I am now 38 weeks pregnant so the waiting game for our rainbow baby has truly begun…

But whilst I should be getting more and more excited, I can’t really get my head around the whole thing as the past eight months have dragged on for so long, as a result of the severe anxiety after the heartbreaking news last September when my husband and I were told at a 10-week dating scan that the baby had stopped growing. Luckily, for the past few months I have received some much-needed regular support from a specialist community midwife with experience in dealing with Mums-to-be with various issues affecting their pregnancies but I have to say being referred to her took weeks and weeks of chasing midwives. So I urge anyone not to give up and not to suffer in silence – the help is definitely out there but just like doctors and nurses, midwives are also under resources and overstretched so do nag them and if possible, ask someone close to you to advocate on your behalf – I asked my husband to call them towards the end because I felt like no one was listening to me and didn’t care. Nevertheless, the community midwife put me in touch with a local Healthy Minds scheme and their response to my referral was super quick and within 24 hours! I was so pleasantly surprised and fed back to them that more and more women should know about them and that it was so disappointing that the first midwife I spoke to at my 8-week booking appointment hadn’t even thought of mentioning the scheme to me. The referral resulted in me receiving a 6-week Cognitive Behaviour Therapy (CBT) which has helped me a great deal with finding copying strategies on a day-to-day basis, although I must admit the anxiety is always there.

The worry that something may go wrong is no doubt experienced by many Mums-to-be but for me, that worry often becomes so real in my head because the worst possible scenario actually happened to me and in my mind, it could happen again. Which is why every day has been a huge obstacle to overcome and why getting excited about the baby’s arrival feels like I might jinx something. Feeling the baby move and kick was a big changing moment although there were times when I freaked out about whether the pattern was the same as before and even recently, after a 5am panic attack, my husband and I ended up in the hospital as I was convinced the movements had reduced and that something was wrong. (For anyone worried about reduced movements, please make sure you find out more about the charity Kicks Count but most of all, NEVER EVER ignore your gut feelings!). For us , everything turned out fine in the end but the anxiety still keeps me awake at night…
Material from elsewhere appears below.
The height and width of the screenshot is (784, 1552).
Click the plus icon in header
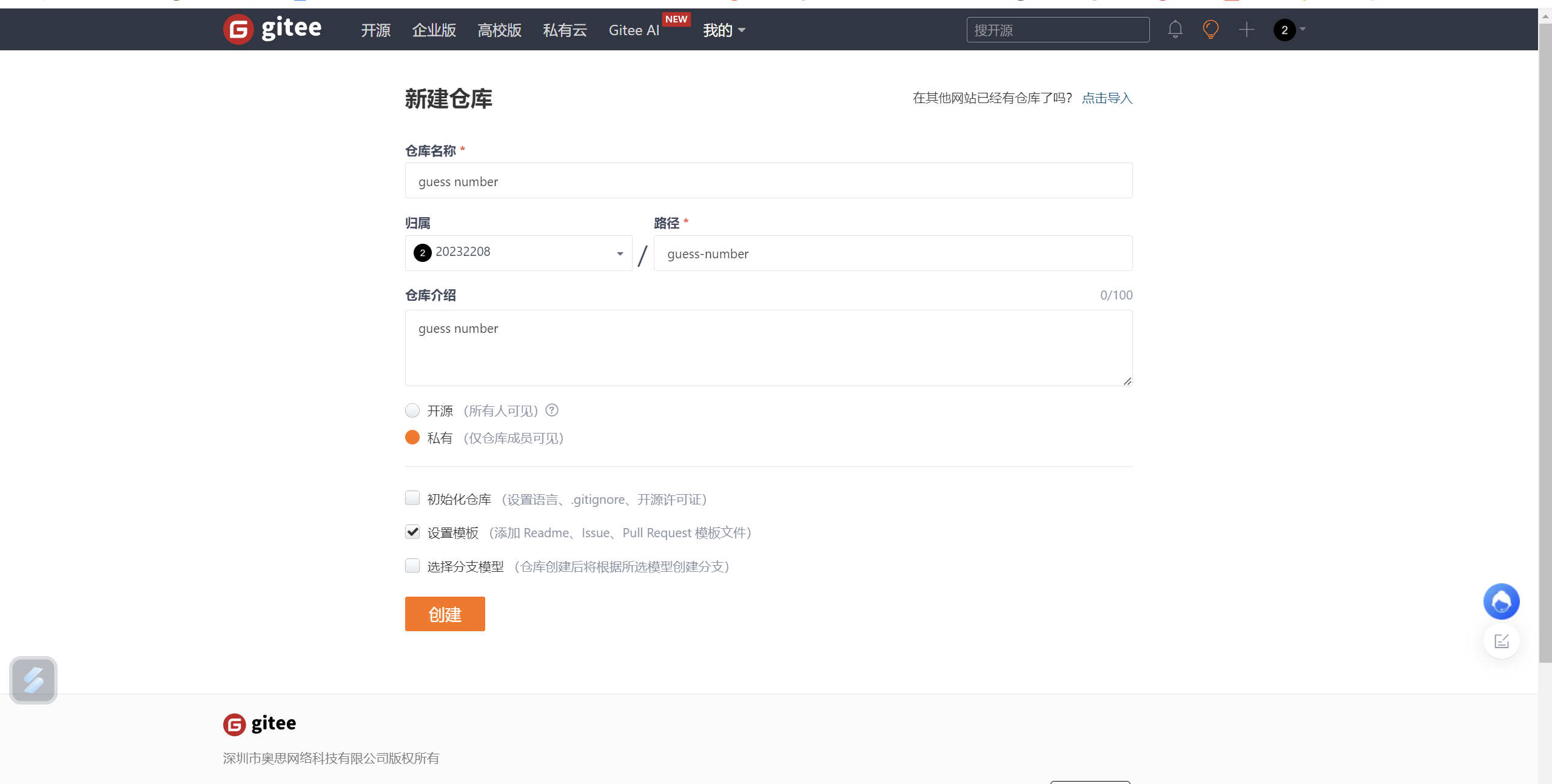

So the waiting continues and I am gathering all the physical and mental strength for the journey ahead – both in terms of looking after a tiny bundle of joy (with my older son nearly 5, I feel like I have forgotten everything!) and hoping my anxiety will diminish completely once the baby is delivered safe and sound.

In the end, all I can do is be optimistic, look after my body and my mind, and make sure I seek medical help whenever I worry and feel something is not right. And I urge any other Mum-to-be to do the same if they have gone through a similar experience.